- During the excavation of Grave Circle B at Mycenae, 1953
- Born: September 4 [O.S. August 22] 1904 Skyros
- Died: April 11, 1963 (aged 58) Athens
- Occupation: Archaeologist
- Awards: Gold Cross of the Order of George I

Academic background
- Education: University of Athens; Friedrich Wilhelm University of Berlin;
- Thesis: Αι λευκαί λήκυθοι του ζωγράφου του Χάρωνος (The White-Ground Lekythoi of the Charon Painter) (1946)

Academic work
- Institutions: University of Athens; Greek Archaeological Service;

= John Papadimitriou =

Greek archaeologist (1904–1963)

John K. Papadimitriou (Ιωάννης Κ. Παπαδημητρίου; (Note: Greece adopted the Gregorian calendar in 1923; was followed by March 1. In this article, this date and all subsequent dates are given in the "New Style" Gregorian calendar, while dates before it are given in the "Old Style" Julian calendar.) – April 11, 1963) was a Greek archaeologist.
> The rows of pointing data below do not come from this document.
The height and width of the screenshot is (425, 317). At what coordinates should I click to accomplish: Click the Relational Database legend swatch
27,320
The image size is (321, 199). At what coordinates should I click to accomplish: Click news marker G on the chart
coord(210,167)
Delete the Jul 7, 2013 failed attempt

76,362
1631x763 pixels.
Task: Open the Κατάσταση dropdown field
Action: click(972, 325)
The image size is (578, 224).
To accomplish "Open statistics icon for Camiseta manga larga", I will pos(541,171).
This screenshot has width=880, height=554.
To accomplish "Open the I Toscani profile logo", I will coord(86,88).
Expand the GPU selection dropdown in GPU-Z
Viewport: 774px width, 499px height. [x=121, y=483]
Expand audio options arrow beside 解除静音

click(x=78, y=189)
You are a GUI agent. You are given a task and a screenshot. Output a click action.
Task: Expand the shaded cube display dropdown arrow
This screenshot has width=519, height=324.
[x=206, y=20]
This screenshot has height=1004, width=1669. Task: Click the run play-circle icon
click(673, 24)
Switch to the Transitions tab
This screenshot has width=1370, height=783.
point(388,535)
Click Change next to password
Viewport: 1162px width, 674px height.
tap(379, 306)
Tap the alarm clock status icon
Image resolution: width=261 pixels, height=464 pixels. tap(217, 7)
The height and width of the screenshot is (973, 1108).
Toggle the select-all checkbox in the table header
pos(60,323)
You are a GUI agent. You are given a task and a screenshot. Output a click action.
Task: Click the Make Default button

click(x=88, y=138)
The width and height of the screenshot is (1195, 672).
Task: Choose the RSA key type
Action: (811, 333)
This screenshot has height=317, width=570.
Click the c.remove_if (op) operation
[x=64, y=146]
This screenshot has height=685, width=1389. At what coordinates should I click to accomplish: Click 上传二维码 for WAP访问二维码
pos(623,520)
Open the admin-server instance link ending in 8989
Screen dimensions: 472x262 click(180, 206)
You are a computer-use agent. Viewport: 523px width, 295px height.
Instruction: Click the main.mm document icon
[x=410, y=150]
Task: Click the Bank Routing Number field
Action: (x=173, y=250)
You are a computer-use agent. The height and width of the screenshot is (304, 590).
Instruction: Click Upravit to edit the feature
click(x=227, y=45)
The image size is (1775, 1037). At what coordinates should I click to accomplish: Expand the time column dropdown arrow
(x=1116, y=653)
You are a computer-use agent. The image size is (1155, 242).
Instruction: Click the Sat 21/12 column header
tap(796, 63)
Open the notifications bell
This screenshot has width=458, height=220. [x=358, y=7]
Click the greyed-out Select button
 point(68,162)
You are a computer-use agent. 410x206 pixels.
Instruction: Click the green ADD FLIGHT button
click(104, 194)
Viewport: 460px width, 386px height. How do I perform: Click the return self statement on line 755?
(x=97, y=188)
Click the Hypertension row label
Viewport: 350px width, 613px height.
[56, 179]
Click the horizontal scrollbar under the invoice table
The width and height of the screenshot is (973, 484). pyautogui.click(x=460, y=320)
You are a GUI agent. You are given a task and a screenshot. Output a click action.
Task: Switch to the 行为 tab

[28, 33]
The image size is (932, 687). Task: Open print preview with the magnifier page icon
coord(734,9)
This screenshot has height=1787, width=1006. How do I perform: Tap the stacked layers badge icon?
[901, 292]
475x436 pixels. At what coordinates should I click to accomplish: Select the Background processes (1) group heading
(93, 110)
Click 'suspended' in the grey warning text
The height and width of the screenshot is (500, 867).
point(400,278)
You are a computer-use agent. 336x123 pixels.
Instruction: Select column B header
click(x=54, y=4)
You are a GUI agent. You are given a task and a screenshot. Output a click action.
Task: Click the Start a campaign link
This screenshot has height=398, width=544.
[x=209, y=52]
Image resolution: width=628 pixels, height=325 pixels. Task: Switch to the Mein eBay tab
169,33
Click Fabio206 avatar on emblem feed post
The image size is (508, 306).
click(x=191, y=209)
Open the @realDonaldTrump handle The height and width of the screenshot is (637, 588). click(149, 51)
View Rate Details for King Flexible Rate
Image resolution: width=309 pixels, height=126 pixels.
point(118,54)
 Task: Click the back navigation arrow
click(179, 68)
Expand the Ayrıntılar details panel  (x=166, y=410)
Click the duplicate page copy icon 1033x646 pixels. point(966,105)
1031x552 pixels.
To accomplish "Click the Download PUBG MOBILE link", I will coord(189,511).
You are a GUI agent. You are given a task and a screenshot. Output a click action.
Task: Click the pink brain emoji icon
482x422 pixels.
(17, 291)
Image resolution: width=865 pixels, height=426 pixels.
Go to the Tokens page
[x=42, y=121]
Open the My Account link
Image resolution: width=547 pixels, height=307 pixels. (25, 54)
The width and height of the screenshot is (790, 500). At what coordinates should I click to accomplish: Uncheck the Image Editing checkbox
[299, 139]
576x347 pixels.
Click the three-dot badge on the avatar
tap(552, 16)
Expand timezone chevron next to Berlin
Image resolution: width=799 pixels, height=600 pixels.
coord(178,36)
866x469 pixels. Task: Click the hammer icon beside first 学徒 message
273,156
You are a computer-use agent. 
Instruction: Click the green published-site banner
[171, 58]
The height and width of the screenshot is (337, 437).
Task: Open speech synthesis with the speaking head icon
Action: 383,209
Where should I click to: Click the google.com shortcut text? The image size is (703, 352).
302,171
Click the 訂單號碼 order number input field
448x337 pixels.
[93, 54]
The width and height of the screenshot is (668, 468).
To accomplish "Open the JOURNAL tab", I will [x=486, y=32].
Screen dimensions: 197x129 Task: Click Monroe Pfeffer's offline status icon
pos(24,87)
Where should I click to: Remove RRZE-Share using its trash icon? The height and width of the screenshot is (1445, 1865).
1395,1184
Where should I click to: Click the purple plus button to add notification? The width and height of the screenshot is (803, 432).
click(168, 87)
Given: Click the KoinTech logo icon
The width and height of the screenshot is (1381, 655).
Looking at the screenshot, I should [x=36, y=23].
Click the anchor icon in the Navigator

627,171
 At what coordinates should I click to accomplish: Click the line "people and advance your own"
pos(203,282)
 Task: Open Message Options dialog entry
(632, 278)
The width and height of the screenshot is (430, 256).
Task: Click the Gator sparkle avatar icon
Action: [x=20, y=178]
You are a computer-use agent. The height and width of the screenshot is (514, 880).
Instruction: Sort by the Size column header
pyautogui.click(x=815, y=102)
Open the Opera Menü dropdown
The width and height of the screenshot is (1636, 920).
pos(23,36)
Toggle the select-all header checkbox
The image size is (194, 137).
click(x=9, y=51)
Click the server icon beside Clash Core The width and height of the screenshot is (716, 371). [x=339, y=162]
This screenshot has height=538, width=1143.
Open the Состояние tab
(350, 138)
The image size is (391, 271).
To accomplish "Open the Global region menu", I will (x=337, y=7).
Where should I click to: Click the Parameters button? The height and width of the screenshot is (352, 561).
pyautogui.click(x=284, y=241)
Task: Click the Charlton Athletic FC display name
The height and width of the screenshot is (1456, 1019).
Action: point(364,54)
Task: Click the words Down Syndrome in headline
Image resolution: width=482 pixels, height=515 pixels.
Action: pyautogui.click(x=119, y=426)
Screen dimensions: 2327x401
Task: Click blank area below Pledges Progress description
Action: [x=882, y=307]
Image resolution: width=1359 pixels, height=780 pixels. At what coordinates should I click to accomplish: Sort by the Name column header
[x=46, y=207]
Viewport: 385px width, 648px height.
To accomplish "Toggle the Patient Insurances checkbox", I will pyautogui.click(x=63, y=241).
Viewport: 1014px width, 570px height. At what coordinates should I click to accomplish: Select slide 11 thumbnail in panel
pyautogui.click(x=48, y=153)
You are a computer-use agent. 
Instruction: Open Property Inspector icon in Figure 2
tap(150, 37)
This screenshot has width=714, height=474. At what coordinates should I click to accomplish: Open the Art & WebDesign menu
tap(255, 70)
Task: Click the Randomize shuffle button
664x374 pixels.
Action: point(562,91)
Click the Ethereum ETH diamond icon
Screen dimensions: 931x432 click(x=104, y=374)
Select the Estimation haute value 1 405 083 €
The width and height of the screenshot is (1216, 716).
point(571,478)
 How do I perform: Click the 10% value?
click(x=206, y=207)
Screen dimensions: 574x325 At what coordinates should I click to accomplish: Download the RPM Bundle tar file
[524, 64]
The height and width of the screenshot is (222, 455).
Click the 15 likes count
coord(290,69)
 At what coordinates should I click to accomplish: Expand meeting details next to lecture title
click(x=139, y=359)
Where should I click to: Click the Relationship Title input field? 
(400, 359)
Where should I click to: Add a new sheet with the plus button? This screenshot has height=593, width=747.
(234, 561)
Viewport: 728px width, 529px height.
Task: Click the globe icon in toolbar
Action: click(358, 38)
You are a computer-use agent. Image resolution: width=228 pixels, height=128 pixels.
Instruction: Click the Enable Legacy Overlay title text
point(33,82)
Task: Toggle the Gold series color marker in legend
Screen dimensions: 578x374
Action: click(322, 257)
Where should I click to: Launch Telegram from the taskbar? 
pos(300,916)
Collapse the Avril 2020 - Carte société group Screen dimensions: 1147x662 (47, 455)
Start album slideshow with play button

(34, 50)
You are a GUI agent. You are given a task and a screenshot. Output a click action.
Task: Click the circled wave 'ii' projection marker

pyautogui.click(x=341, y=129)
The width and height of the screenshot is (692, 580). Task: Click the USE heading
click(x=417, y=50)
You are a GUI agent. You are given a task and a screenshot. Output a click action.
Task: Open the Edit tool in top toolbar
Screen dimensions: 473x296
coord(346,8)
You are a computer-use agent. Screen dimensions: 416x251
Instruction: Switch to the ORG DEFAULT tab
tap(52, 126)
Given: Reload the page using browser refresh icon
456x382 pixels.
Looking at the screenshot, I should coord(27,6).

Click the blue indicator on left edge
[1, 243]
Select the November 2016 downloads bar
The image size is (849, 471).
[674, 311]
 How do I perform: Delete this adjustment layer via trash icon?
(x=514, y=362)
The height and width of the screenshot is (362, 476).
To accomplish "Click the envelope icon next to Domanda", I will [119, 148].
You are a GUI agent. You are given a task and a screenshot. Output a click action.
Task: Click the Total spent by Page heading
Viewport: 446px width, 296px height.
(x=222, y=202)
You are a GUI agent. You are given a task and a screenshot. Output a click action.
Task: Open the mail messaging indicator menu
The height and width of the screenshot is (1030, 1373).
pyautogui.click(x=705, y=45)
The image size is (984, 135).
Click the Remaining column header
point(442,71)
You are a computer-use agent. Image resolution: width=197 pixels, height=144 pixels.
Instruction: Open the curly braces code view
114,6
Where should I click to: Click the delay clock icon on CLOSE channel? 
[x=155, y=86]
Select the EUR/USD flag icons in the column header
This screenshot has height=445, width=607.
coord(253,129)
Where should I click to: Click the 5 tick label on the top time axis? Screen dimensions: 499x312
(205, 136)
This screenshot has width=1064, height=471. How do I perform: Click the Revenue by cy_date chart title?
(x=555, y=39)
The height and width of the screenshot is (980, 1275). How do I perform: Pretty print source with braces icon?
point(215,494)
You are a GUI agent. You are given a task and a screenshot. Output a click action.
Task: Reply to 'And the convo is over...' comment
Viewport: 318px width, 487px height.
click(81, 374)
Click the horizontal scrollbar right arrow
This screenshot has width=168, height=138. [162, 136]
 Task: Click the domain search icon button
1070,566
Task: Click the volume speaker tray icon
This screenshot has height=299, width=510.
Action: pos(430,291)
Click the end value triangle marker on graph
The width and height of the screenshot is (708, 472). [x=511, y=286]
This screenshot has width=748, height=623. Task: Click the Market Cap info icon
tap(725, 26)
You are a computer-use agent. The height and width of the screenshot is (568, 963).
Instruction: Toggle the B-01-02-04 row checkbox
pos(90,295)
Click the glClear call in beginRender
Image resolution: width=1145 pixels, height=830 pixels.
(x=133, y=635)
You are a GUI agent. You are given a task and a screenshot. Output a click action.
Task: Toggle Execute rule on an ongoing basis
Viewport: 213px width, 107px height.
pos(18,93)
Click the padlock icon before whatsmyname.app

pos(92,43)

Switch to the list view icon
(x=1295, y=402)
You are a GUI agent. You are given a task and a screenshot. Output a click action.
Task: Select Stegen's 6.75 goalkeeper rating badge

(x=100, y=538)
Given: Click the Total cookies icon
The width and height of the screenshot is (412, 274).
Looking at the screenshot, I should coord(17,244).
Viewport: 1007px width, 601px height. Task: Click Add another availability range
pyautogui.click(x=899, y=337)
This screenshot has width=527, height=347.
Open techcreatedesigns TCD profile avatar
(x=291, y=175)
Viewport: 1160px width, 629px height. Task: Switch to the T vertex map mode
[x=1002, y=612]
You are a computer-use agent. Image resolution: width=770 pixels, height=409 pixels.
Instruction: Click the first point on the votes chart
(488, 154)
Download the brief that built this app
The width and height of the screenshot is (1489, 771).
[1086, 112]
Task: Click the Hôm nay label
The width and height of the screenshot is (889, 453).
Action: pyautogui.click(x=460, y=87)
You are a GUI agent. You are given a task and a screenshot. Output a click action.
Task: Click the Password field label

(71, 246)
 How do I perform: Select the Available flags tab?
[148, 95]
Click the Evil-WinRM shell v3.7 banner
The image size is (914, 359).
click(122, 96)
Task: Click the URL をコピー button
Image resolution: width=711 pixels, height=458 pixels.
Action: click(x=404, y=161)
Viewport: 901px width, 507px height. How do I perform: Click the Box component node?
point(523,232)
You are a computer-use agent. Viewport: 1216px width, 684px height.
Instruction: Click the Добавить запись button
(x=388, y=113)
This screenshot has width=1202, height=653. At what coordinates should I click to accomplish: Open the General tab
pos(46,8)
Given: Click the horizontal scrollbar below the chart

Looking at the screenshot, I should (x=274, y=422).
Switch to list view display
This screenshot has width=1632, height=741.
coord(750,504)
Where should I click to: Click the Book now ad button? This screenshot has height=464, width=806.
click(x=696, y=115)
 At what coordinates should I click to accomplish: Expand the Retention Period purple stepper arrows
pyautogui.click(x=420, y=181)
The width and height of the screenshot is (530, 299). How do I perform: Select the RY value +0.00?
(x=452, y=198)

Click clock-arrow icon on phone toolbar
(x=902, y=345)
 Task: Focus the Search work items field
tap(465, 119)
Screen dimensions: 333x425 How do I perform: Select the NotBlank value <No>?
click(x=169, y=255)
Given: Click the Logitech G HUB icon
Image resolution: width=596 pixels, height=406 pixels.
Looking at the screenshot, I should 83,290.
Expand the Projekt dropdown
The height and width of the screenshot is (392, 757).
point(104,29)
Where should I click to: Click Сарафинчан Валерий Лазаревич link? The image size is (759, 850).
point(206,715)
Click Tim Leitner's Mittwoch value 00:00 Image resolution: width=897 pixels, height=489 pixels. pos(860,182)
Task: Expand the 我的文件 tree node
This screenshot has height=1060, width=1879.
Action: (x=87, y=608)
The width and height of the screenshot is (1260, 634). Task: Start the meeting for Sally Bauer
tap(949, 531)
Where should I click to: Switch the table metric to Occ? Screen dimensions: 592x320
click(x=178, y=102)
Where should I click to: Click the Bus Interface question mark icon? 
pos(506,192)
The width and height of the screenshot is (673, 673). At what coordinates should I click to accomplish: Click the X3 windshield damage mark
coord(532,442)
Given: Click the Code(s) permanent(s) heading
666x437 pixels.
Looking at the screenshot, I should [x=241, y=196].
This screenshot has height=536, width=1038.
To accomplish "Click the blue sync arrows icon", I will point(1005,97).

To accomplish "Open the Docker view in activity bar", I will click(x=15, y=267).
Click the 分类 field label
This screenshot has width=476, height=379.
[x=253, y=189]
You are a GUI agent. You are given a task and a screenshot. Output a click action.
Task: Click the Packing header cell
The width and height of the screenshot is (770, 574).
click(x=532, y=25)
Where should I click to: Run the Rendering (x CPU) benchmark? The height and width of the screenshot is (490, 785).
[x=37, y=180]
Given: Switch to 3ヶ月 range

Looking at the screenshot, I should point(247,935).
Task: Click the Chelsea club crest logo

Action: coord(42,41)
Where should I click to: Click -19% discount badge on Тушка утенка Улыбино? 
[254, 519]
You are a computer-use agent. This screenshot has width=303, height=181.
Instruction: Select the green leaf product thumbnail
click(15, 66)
Along with George Mylonas, he excavated Grave Circle B, the oldest known monumentalized burials at the Bronze Age site of Mycenae.

The son of a schoolteacher, Papadimitriou studied archaeology and literature at the University of Athens. He served briefly in the Hellenic Navy and entered upon an academic career, before taking a post with the Greek Archaeological Service in 1929. Early in his career, he excavated on Corfu and at Nicopolis, and published two short studies on archaeological history. He also studied abroad at the Friedrich Wilhelm University of Berlin, which awarded him a doctorate in 1935.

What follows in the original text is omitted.